Oonagh Shiel wants her three children to develop good financial habits from a young age. For years, she has been using Junior Isas to teach them to invest their money.
“I make it a point of education with my kids that I talk about my investments, and I try to get them to invest rather than just trying to save money that might lose value over time,” she says. “I also try to empower them to really think about money as a force for good, and how they can influence companies.”
Shiel, 47, a project manager from north London, has been putting money into their Jisas and guiding them to make choices about where to invest the funds.

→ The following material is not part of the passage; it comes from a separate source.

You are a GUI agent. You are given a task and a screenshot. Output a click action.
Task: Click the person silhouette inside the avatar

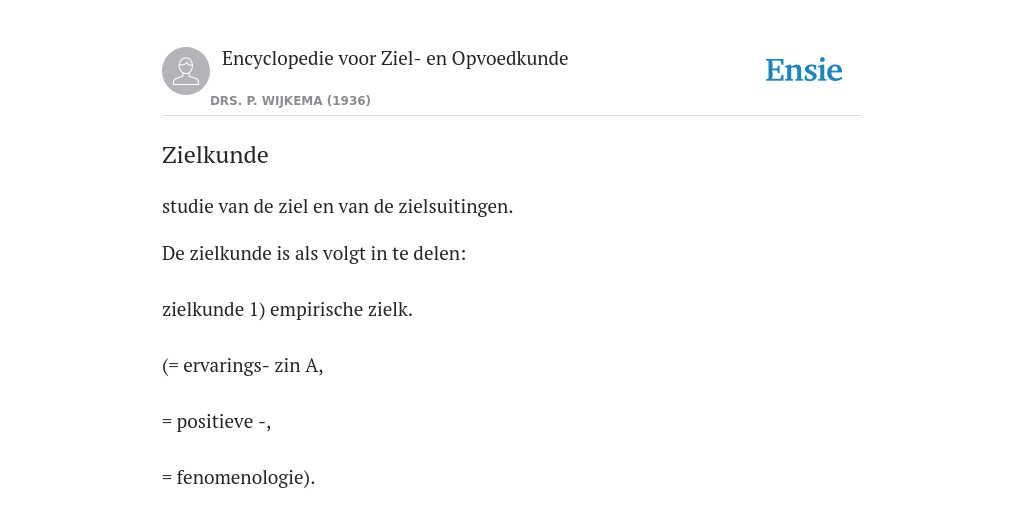click(186, 72)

Up to £9,000 a year can be put into a Junior Isa. As with adult versions, there are cash as well as stocks and shares options.

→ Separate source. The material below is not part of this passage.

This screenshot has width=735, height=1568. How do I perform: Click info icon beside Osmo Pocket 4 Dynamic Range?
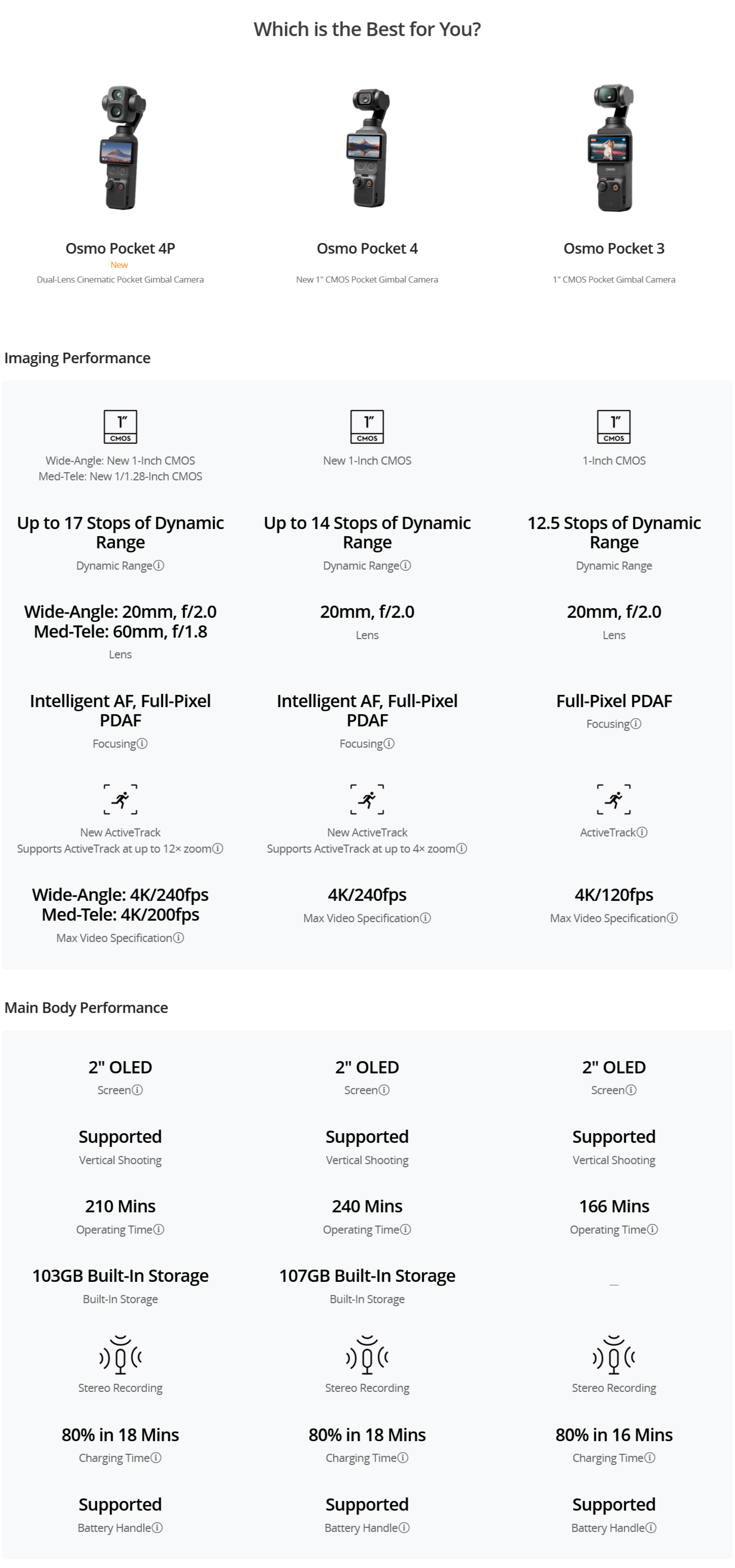click(406, 566)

Putting in £100 a month from the time a child is born would generate a pot worth almost £35,500 by the time the child turns 18, assuming investment growth of 5pc a year after fees, according to AJ Bell.
Even putting away £20 a month would generate savings worth more than £7,000 during the same period. The full £9,000 a year would yield £266,000.
AJ Bell’s Laura Suter says those who want a more “hands-off” approach can opt for a low-cost one-stop-shop fund, such as Vanguard LifeStrategy, and choose options that align with the level of risk they want to take.
Another option is to pick a low-cost global tracker, like Fidelity Index World Fund, which invests in thousands of companies around the globe for a fee of 0.12pc a year and can be used as a building block for the portfolio. Riskier funds can then be added on top.